‘Dodging The Bullet’


For this enlightening snippet I return to the ‘M. V. Border Shepherd,’ and Kobe Japan.  You may remember that in my previous soliloquy I explained how during my six on, six off shifts, I was responsible for discharging cargo.  Well it was during one such shift (twelve mid-night until six am) that the following ill-fated incident conspired.

The third engineer, who happened to be a Kiwi, and because he was the only representative from that archipelago on board, was perhaps not surprisingly called Kiwi.  He was a small, early middle aged, friendly looking man with a pacifying penchant for his brier pipe, which could rarely be seen anywhere but suspended from the corner of his mouth.  So much so that the lower corner of his mouth sagged engagingly from the perpetual strain.

It must have been around two am; unable to sleep, Kiwi had joined me just off the main deck while I was partaking of my first smoko of the shift.  Deep in conversation, probably about Harpic’s lustful love affair; startled we simultaneously looked towards the door of the cabin.  An apparition, the most beautiful creature I had ever set my eyes on in my entire life.  Stunned, we both looked back at each other in disbelief, and then back at this vision of loveliness.  Even today my breath labours as I recall that first glimpse; small of figure, but perfectly formed, and those wide crescent-moon eyes, pools of youthful virtuousness.  Only she was not virtuous, she was there to ply her trade, but she should not have been there.  Strictly speaking it was my responsibility to escort her off of the ship.  Again Kiwi and I looked questioningly at each other, a suggestive bead of saliva escaping his drooping lower lip.  He was almost daring me to exercise my authority, for although he was a third engineer, and I a mere cadet; I had control of the deck.  But how could I, for at that moment I think I was coming down with Harpic syndrome.

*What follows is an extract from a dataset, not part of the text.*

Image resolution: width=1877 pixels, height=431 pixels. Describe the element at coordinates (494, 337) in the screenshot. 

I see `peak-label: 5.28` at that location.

Not a word of English did she, nor could she utter, but the message was clear.  We would have to barter for her favours.  One thousand yen, (£1.00) was the first bid from the salivating Kiwi, even his pipe seemed to have perked up?  How far will he go, I thought as I entered the bidding at two thousand yen.  The object of our rivalry glanced back at Kiwi, who quickly countered with three thousand yen.  Even in nineteen sixty-five a third engineer must have been on at least four hundred pounds a month, whereas I a poor cadet was allotted a meager thirty-two.  Four thousand I retorted, beads of sweat betraying my veracity.  Five thousand drooled Kiwi.  My mind quickly totaled my indebtedness to the ships bonded stores, and reluctantly I conceded defeat.

Kiwi’s cabin was situated not thirty feet from my deck-watch cabin.  Now for those of you that may not be familiar with ship design.  In the bottom of each cabin door there is a mesh flood panel.  I may not have won the contest, but I was going to bear witness to its endeavors, and it was from here I secretly viewed the lascivious display. No I will not go into a blow-by-blow account of the proceedings.  Suffice to say that they did not make it to the bunk.  Coming from down under, it may be that perhaps Kiwi preferred the backward approach?  But one thing I can tell you is that the pipe never left his mouth.

Nine to ninety days they used to say, depending on the affliction.  And in Kiwi’s case nine days was about right.  Yes, you’ve guessed it a dose?  No it hurts me just to say the word, but it rhymes with:  Gondolier?  Not exactly a life threatening condition, but what you must remember that on board a merchant ship, there is no doctor, and not even the purser is qualified to administer injections.  Sure a course of penicillin tablets will cure the malady, but first, (turn away now you of a faint heart) the mucus must be expelled.  First a miniature cocktail stick like umbrella is inserted as far as achievable in the eye of the afflicted appendage.  Then extended and withdrawn, this may have to be repeated several times, need I go on?  Not that I was witness to this procedure, but I figured his pipe would have been a handy implement to grind his teeth on.  As for me, as my title suggests, I did dodge a fairly nasty bullet.

There is a moral to this story:  ‘There but for the grace of god go I,’ or ‘money can buy you everything.’


One Response to “‘Dodging The Bullet’”

  1. Dodged that one certainly. Ouch.